G_NAF_AIS = 0.2829563051		// different values allowed in axon initial segment
G_KAS_AIS = 0.0208
G_KAF_AIS = 0.0071847962
G_NAP_AIS = 0.004885817

CAINF = 1e-5			// mM, steady state intracell ca conc.
TAUR = 43			// ms, time const of ca diffusion - Jackson 2003
CA_DRIVE = 10000
CA_PUMP = 0.05

caNMDA = 0.1
P_CAL = 7.424e-7			// cm/s
P_CAL13 = 1.8e-7		//1.7e-6		// cm/s
P_CAN = 2.541e-07			// cm/s
P_CAQ = 0			// cm/s
P_CAR = 8.426e-07			// cm/s
P_CAT = 1.154e-07		// cm/s	4e-7

newEK = -94
ENA = 50


NET_N = 1e10

G_AMPA = 8.5e-4		//350e-6		//8.81e-4
G_NMDA = 12.2e-5	// 9.2e-5	
G_GABA = 0.0021		//4300e-6	//0.0027

AMPA_WT = 1
NMDA_WT = 1
GABA_WT = 1

NOISE = 1

NGLU = 126
NGABA = 118
NSYN = NGABA + NGLU

mshift_na = 6.6594
hshift_na = 0.52039
ashift_k = 13.605
bshift_k = 0.33739
mshift_ka = 10.801
hshift_ka = 14.848
mshift_ca = 9.163
hshift_ca = 11.819
HTAUSHIFT_KAS = -88


// factors for adding the Hay axon
CM_MYELINFAC = 0.02		// Hay myelin had cm=0.02, cm=1 in AIS/soma
AXON_MSHIFT  = 10
AXON_HSHIFT  = 5
AXON_MSLOPEFAC = 1.29		// Hay NaT m_slope was 9/mV in axon, 7/mV in soma
SOMA_MVHALF_NAF = -23.9
SOMA_MSLOPE_NAF = -11.8
SOMA_MSHIFT_NAF = 0
SOMA_HVHALF_NAF = -62.9
SOMA_HSLOPE_NAF = 10.7
SOMA_HSHIFT_NAF = 0

/****************************************************************************
//
//  These values were optimized by Hanbing's runs on 3/18/17 (and followed up by christina), including the -170 and -220 pA injections, and optimizing the KIR kinetics. The morphology (dend, soma, axon) is updated, as is the EK value. 
//
//  Results emailed to me from Hanbing, run on redrocks.
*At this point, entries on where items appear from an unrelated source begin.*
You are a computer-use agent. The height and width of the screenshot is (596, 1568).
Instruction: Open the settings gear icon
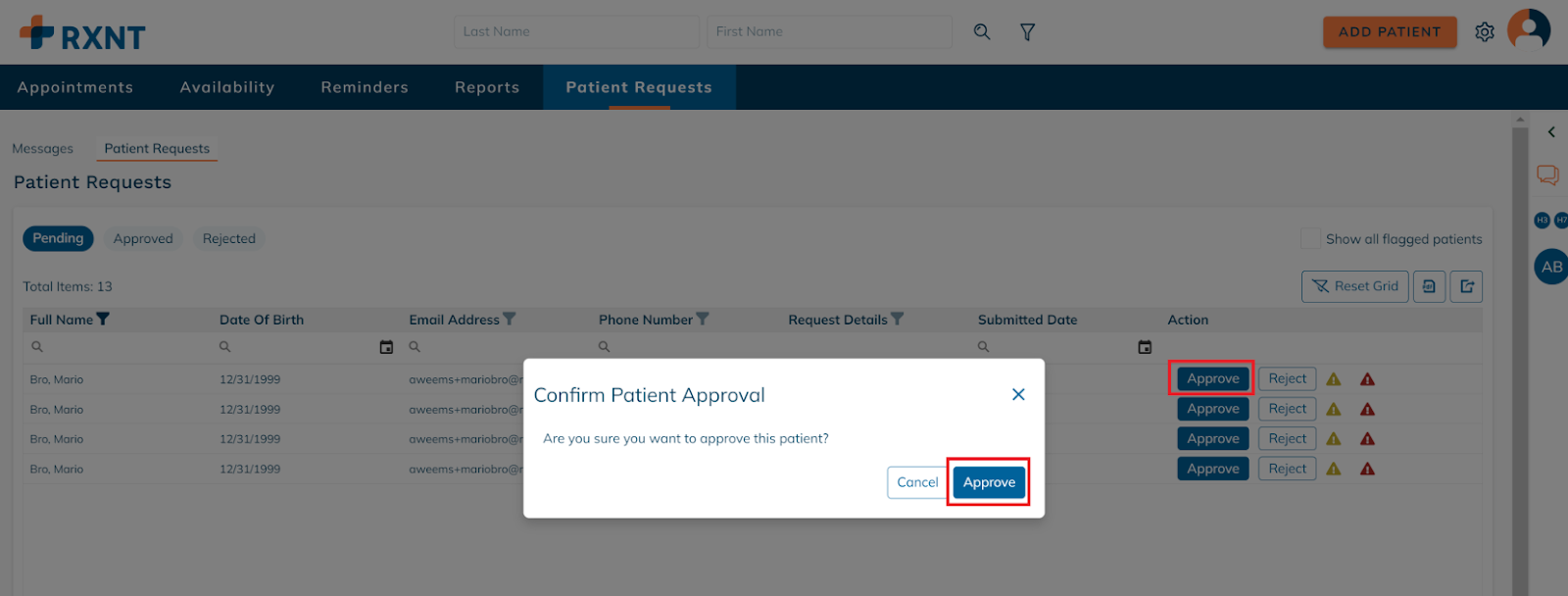[x=1485, y=32]
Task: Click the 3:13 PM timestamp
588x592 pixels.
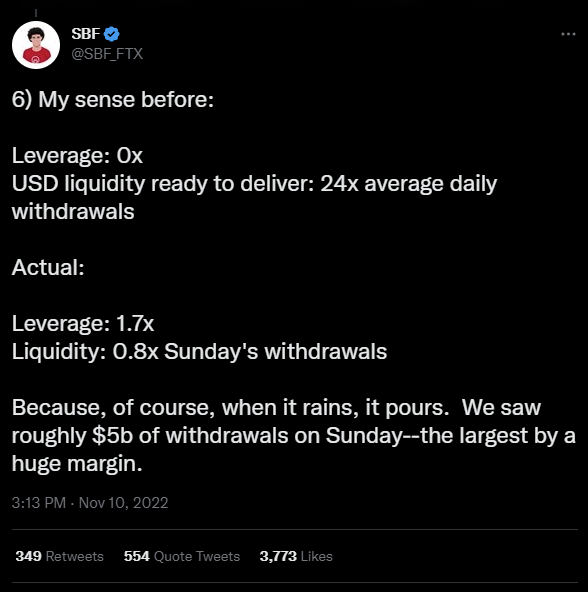Action: pos(39,503)
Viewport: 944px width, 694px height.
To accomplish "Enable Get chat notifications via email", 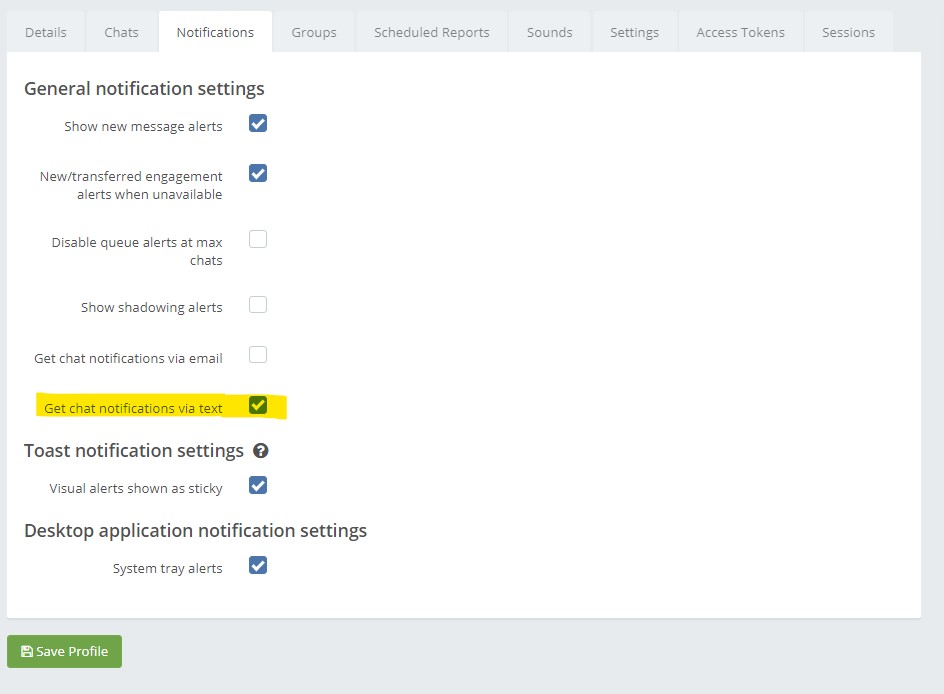I will 258,355.
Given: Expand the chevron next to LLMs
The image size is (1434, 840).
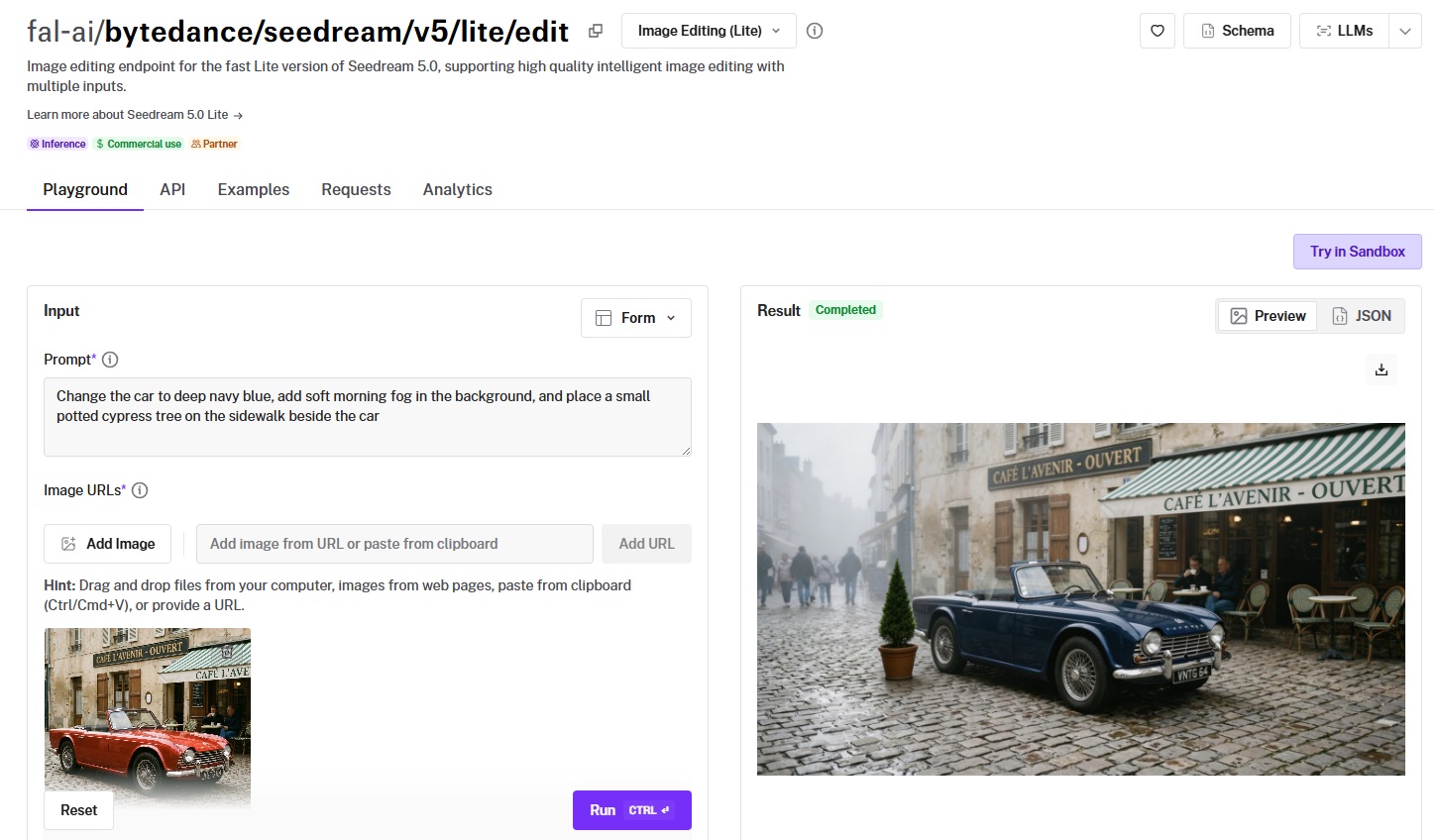Looking at the screenshot, I should click(x=1404, y=31).
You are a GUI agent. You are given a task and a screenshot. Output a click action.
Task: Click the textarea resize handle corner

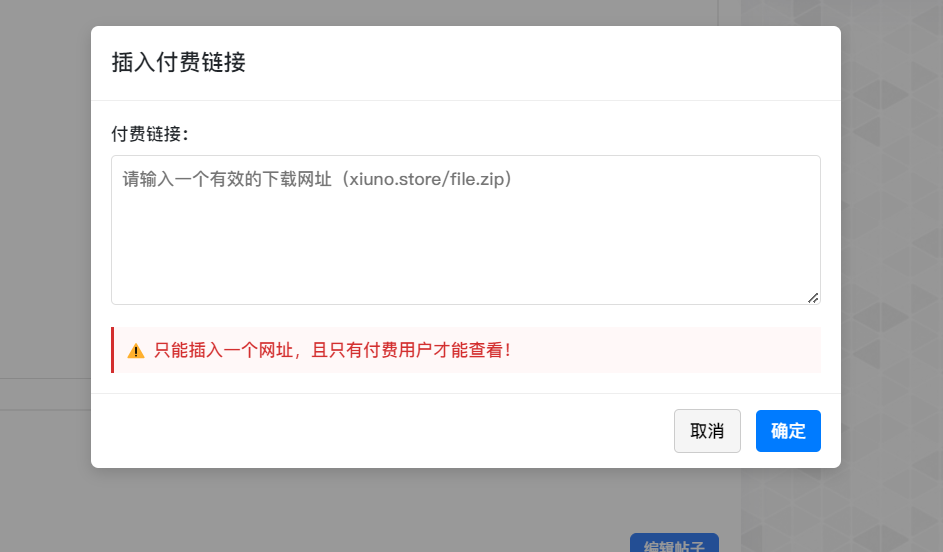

when EK=-90, this gave a good fit:

490	  0.0001365906696078 -80.9547669379664967 1.0660721294525504 0.0076461218561479 0.2002160297856376 107.2005009815930237 14.9992977215247709       0.16

and when EK=-94:

581	  0.0001509364628840 	-79.7237135538248225 	0.9678596364433903 	0.0076007689969894 	0.3271353165413586 	106.0772946544010722 	14.9947079698156163 	      0.19

************************************/

G_PAS = 0.000001
E_PAS =  -89.9999984228
CM    = 0.9
G_KIR = 0.0000602945
QKIR  = 0.2
SHKIR = 44.390512
SLPKIR = 14.99999
//dgkaf = 0.0012340247

V0 = -80

P_CAQ = 0			// cm/s - turn this off, Evans excluded it.

      // note, we will include NaP in this optimization due to the axon inclusion.